L’imperatore Mughal Akbar usava questa tecnica “per castigare i ‘ribelli’ e poi alla fine ai prigionieri, dopo qualche tempo in balia dell’elefante, veniva concessa la grazia. Del regno di Akbar abbiamo un altro resoconto, che riporta come un uomo avesse subito cinque giorni di “trattamento” da parte di alcuni elefanti per poi essere graziato. Questo tipo di esecuzione assumeva anche il significato di Ordalia: se il condannato riusciva a respingere gli assalti del pachiderma veniva graziato.

Gli elefanti smembravano occasionalmente i corpi dei condannati, come viene mostrato in questo disegno del 1681 da An Historical Relation of the Island Ceylon, di Robert Knox.
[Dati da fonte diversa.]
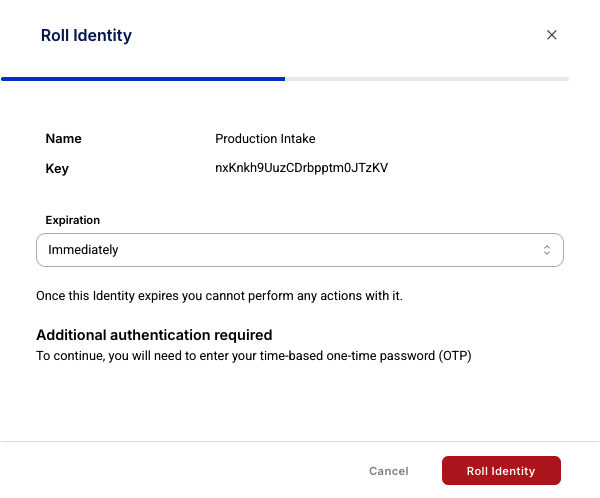Image resolution: width=600 pixels, height=498 pixels.
Task: Click the filled blue progress bar segment
Action: tap(143, 79)
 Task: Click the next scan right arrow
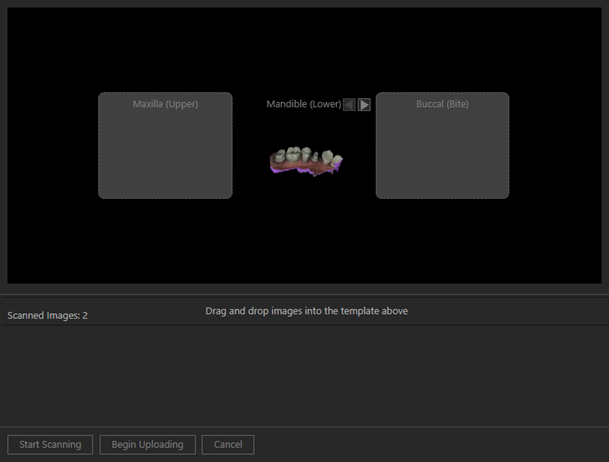click(x=364, y=104)
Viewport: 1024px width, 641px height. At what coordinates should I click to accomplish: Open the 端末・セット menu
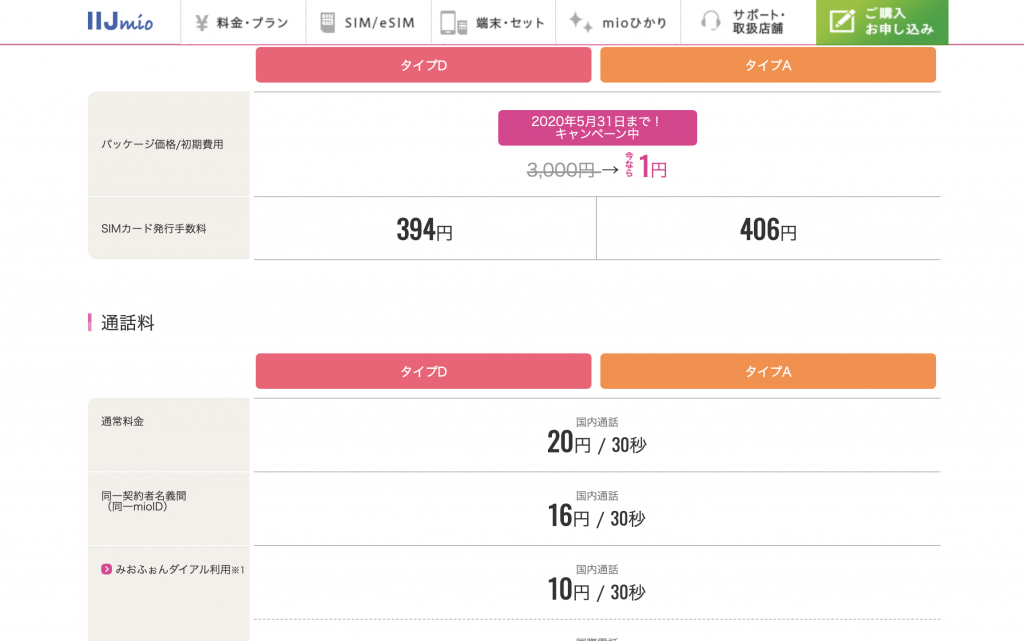510,22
Se a noi moderni l’uso di un elefante come strumento di condanna a morte può sembrare barbaro e incivile, all’epoca e in quei luoghi era tutt’altro. L’elefante era il simbolo dell’autorità del sovrano (lo è ancor oggi in Thailandia), e il loro utilizzo come mezzo di esecuzione sottintendeva l’assoluto controllo dell’uomo, il sovrano, sulle forze della natura. Era il sovrano che dominava moralmente e spiritualmente le bestie feroci, e la sua forza veniva trasmessa ai sudditi anche grazie a questi messaggi.

Le esecuzioni con l’elefante furono prevalenti in tutta la zona dell’attuale India per secoli, mentre in altri luoghi rappresentava una forma di esecuzione più sporadica.
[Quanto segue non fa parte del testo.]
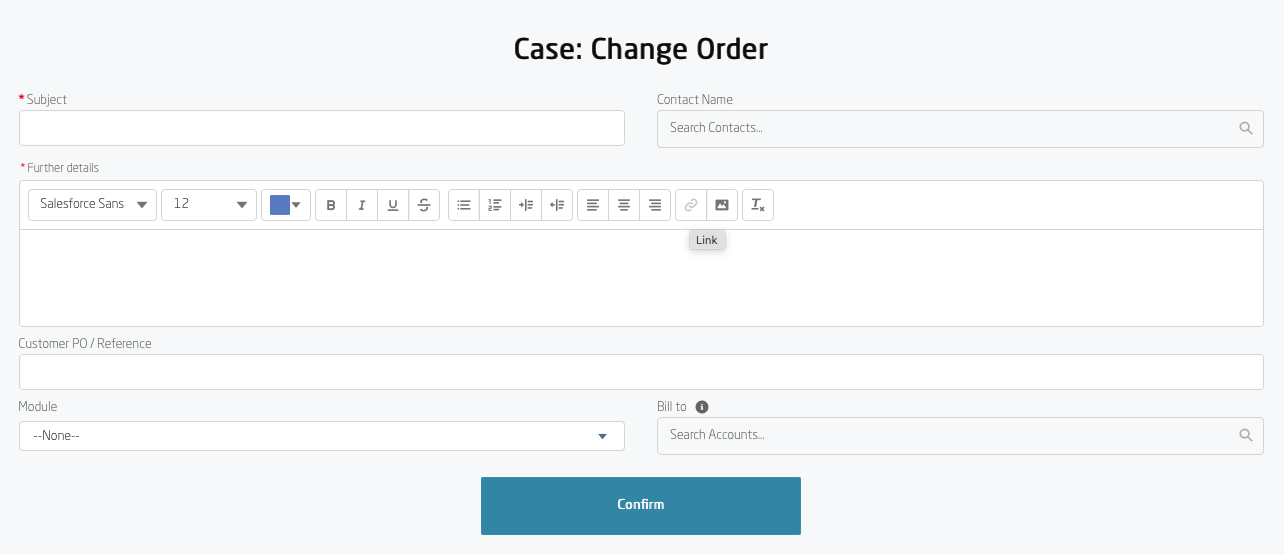Underline the selected text
Viewport: 1284px width, 554px height.
click(x=393, y=205)
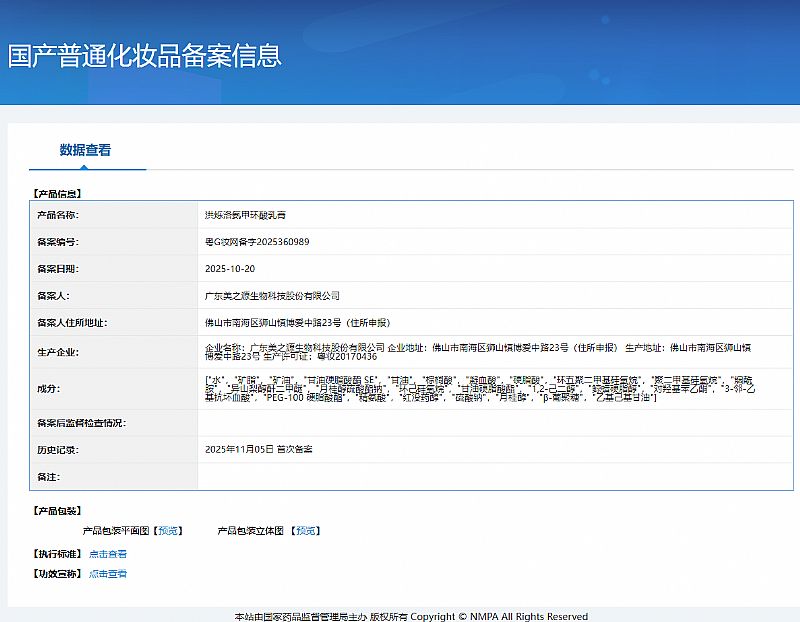Click the 国产普通化妆品备案信息 page title
Image resolution: width=800 pixels, height=622 pixels.
coord(145,55)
Area geografia dell’esecuzione mediante elefante

Gli animali erano spesso dotati di lame sulle zanne, in modo da dilaniare le carni dei malcapitati, e le esecuzioni più elaborate prevedevano un rituale specifico. In alcune zone l’elefante trascinava per centinaia di metri il condannato, spezzandogli le ossa. In altre l’elefante era talmente ben addestrato da schiacciare gli arti, uno ad uno, per poi finire il condannato solo dopo l’ordine del suo addestratore. In altre ancora i condannati erano legati a un palo e schiacciati dal pachiderma, oppure, ed è il caso della descrizione di Louis Rousselet nel celebre disegno sotto, l’elefante schiacciava la testa del condannato, che era posta sopra un piedistallo.

Rousselet descrisse questa esecuzione in Le Tour du Monde nel 1868

La popolarità dell’esecuzione per mezzo dell’elefante continuò fino al 19° secolo, e fu solo con la crescente presenza degli inglesi in India che la popolarità di questa brutale punizione andò in declino.

La pratica dell’esecuzione con l’elefante andò avanti fino all’inizio del ‘900. La testimonianza della fine di questa pratica viene da uno scritto del 1914 di Eleanor Maddock, la quale documentò come nel Kashmir le abitudini locali, dopo l’arrivo dei coloni europei, stessero cambiando: “molte delle antiche abitudini stavano sparendo, e una di queste era la spaventosa usanza di giustiziare i criminali mediante un elefante allenato per questo scopo, che veniva conosciuta con il nome ereditario di ‘Gunga Rao’”.